### 本文
+ + +
DXとは、デジタルとデータを活用してビジネスプロセスや組織文化に変革をもたらし、市場での競争力を上げる取り組みをいいます。DXを推進するうえでかかる主な費用は次のとおりです。

IT投資

業務のデジタル化にはITツールやサービスの導入費用がかかります。これまで多くの業務をアナログに行なってきた企業では、IT投資にかかる費用は大きくなります。

DX人材確保

DXは単にデジタル化を進めるだけでは実現できません。DXのノウハウを身に付けた人材がコミットすることでスムーズに進められます。
そのため、DX推進担当者はDX人材育成研修などに参加してノウハウを習得する必要があります。また必要に応じて外部のDXコンサルタントに参加してもらうケースもあり、いずれの場合にも費用がかかります。

DX推進のために必要なIT投資は何か、DX人材はどう確保するのか等を明確にし、おおよそいくらかかるのかを把握しておきましょう。

DX推進で受け取れる補助金とは

資金に余裕がなくても、DX推進を諦める必要はありません。費用は「導入領域を絞る」「ITツールは安価な汎用品を利用する」など、工夫次第で下げることができます。

また、補助金制度を活用することも可能です。補助金とは、事業にかかる資金の一部を国や自治体が補助することで事業者の取り組みをサポートする制度です。補助金の特徴は次のとおりです。

審査がある

補助金は補助事業として採択された事業に対して交付されるため、必要書類を提出して審査を受ける必要があります。審査の結果、採択されないこともあります。審査は申請時と事業実施後に行われます。
+ + +
### 課題の目的
DXの費用と補助金についての本文によると、補助金の審査はいつ行われますか。
+ + +
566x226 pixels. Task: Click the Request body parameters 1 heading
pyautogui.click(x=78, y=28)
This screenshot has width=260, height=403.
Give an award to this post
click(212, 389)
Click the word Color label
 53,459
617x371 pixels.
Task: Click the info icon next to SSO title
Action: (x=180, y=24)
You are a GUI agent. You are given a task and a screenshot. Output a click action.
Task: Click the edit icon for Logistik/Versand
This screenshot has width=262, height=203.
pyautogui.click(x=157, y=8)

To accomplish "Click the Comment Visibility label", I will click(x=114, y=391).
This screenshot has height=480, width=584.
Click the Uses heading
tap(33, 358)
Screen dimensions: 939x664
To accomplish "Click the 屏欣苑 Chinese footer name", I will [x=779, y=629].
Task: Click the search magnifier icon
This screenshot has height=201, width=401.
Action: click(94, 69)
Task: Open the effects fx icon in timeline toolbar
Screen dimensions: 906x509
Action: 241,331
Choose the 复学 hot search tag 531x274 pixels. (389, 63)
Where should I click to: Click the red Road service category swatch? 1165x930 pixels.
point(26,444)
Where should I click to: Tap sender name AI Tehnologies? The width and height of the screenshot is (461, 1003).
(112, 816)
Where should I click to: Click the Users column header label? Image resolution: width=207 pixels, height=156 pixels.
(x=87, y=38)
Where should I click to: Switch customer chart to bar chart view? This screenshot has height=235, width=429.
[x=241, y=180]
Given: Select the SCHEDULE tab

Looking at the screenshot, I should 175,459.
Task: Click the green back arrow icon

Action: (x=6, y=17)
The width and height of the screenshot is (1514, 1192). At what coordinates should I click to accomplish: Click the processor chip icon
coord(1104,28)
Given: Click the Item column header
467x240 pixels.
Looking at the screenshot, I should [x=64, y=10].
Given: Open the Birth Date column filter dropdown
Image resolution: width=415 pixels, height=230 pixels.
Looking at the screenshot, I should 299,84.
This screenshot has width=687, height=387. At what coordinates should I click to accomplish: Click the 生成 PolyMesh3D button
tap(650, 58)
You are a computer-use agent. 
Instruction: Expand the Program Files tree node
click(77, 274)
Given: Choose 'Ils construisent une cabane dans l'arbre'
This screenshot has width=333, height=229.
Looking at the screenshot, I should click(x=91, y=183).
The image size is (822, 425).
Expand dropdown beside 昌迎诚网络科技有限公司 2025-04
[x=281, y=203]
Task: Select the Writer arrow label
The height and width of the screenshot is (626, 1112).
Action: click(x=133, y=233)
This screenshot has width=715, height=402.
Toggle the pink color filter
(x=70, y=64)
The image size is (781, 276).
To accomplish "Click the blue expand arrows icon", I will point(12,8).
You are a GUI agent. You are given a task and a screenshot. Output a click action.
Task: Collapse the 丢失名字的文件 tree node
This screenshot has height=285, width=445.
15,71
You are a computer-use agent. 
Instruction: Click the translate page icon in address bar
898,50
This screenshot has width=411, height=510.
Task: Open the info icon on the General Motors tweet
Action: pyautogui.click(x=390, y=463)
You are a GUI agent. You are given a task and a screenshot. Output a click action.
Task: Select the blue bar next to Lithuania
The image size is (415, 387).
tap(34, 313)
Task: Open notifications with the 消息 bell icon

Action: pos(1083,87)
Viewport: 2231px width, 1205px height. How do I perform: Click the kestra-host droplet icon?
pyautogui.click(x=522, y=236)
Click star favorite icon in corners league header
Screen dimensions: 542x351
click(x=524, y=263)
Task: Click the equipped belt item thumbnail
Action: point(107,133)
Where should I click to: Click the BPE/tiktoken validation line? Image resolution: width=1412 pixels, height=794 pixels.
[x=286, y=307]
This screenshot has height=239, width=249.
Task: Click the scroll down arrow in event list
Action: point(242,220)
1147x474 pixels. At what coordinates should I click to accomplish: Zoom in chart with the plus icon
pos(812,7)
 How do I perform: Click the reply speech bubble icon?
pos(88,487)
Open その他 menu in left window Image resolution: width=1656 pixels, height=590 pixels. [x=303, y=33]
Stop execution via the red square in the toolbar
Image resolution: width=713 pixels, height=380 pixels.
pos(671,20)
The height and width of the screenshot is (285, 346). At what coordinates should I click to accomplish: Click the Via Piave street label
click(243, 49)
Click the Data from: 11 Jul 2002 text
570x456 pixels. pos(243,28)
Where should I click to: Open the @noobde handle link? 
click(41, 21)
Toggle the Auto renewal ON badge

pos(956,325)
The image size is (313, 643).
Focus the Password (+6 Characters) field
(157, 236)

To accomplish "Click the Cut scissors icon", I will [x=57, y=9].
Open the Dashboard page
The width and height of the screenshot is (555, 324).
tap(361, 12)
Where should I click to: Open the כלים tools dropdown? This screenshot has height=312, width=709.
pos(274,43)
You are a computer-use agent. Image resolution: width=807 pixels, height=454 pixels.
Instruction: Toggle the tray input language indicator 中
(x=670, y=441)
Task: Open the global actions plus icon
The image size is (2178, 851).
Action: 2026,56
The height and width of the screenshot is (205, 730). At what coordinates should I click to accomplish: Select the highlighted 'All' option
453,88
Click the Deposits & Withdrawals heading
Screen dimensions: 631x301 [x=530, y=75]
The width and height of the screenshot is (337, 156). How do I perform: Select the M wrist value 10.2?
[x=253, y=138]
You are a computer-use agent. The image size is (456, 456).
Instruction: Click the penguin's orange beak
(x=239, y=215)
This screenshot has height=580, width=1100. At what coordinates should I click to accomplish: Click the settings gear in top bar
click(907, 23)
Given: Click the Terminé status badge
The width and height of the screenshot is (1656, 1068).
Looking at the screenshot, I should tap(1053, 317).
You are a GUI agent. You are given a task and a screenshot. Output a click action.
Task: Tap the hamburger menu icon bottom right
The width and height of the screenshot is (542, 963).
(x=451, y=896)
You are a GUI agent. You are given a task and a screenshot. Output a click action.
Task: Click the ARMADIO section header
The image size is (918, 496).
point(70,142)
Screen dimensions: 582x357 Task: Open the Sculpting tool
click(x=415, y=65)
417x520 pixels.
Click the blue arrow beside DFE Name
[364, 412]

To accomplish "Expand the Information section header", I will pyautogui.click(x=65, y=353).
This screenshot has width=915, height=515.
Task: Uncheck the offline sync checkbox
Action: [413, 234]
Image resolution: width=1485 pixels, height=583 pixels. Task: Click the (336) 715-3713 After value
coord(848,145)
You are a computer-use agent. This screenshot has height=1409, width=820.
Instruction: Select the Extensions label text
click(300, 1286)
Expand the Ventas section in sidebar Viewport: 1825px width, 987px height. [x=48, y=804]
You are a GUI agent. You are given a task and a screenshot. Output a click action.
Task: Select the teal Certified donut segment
+ + +
### 課題の結果
申請時と事業実施後です。